◆ **AIM**
Please copy out every line of the material below word for word, leaving the pictures out of your answer.
╭──
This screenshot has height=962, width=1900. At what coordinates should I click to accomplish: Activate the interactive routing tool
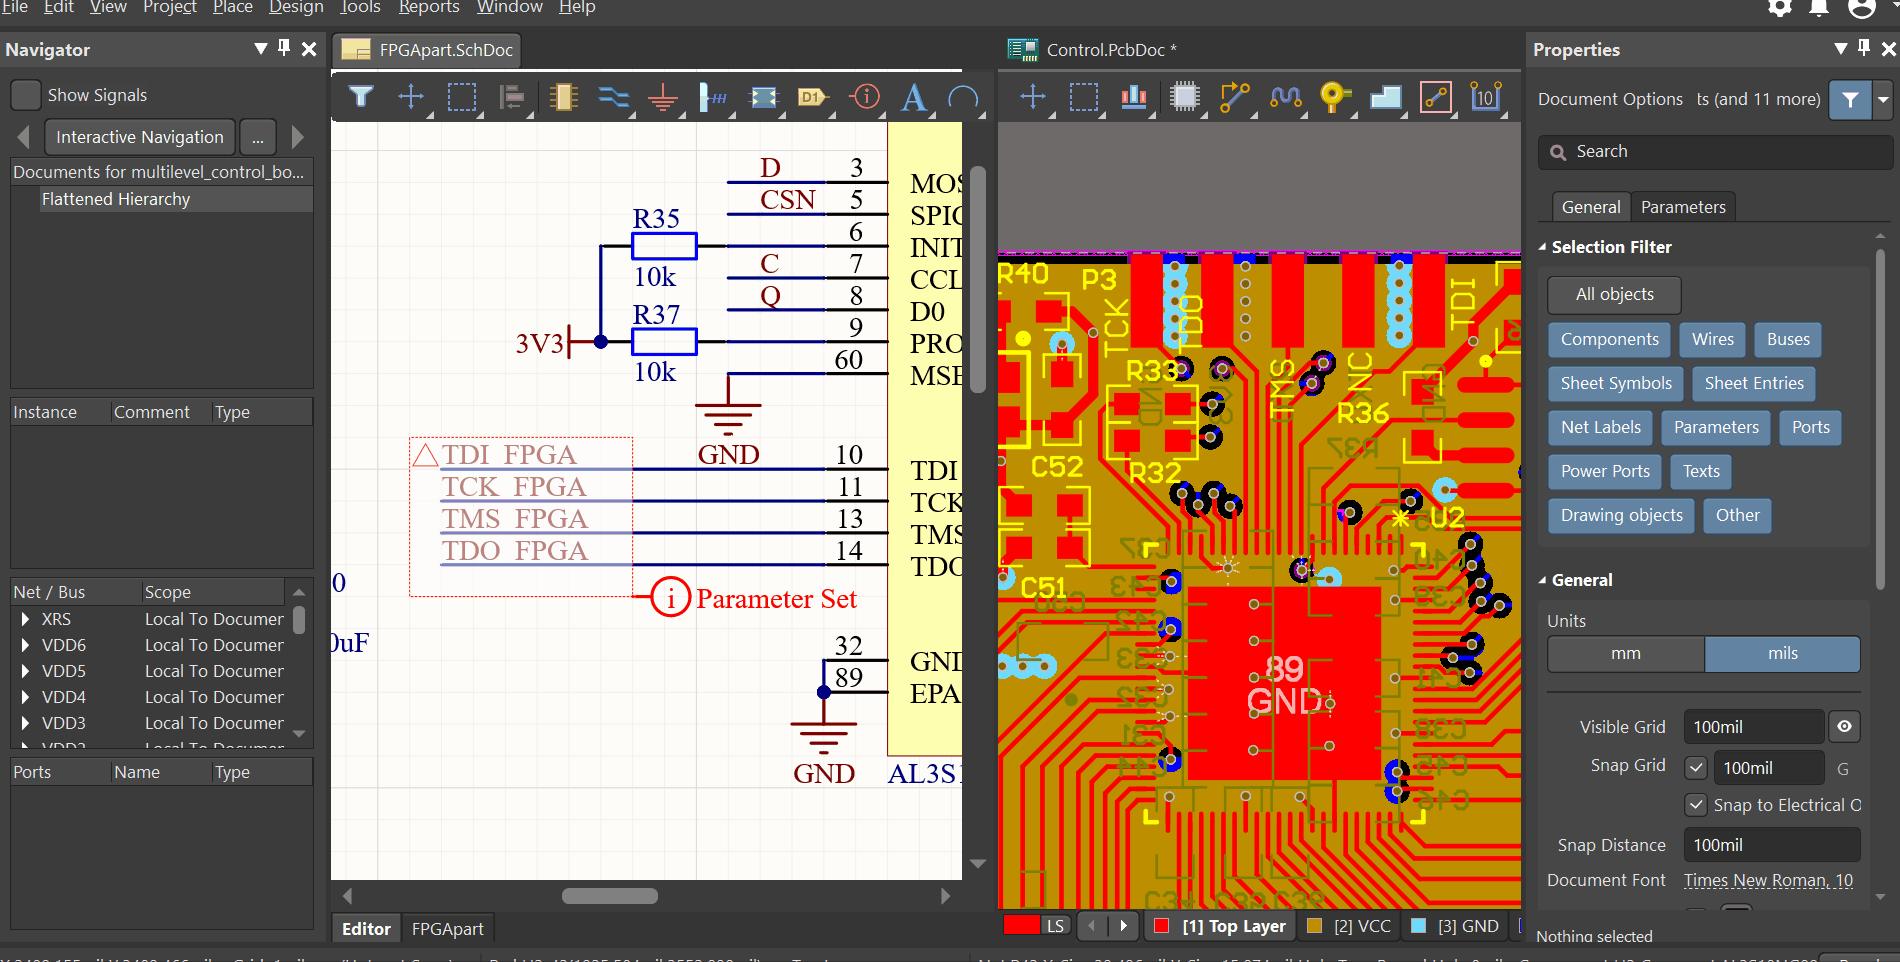(x=1234, y=97)
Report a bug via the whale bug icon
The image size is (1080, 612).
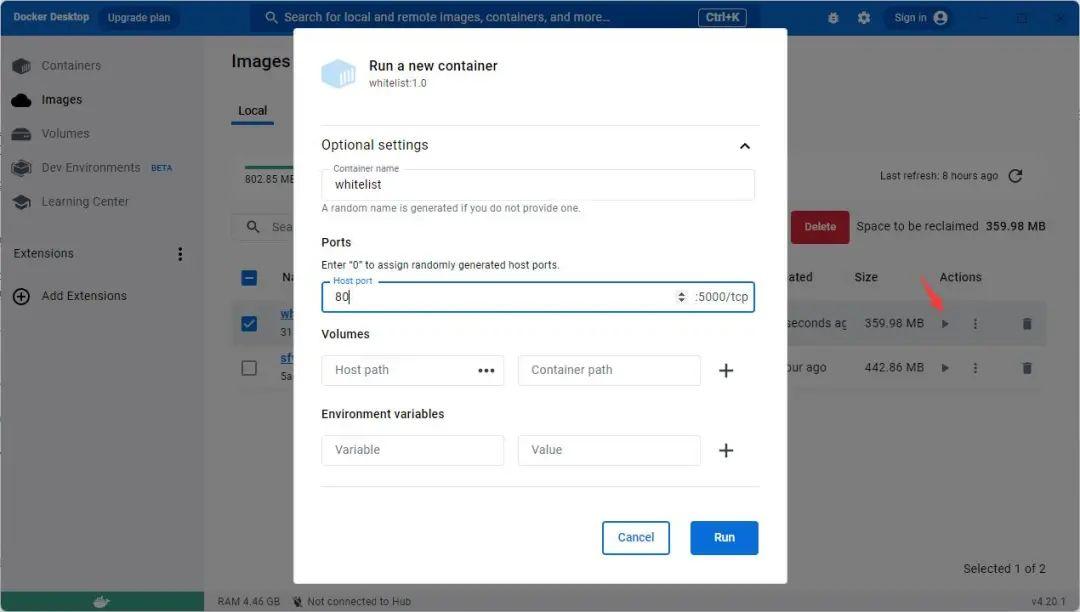[833, 17]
╰──
◆ **SOLUTION TO THE EXERCISE**
This screenshot has height=962, width=1900. At what coordinates should I click to accomplish: Activate the interactive routing tool
(x=1234, y=97)
Report a bug via the whale bug icon
The image size is (1080, 612).
[833, 17]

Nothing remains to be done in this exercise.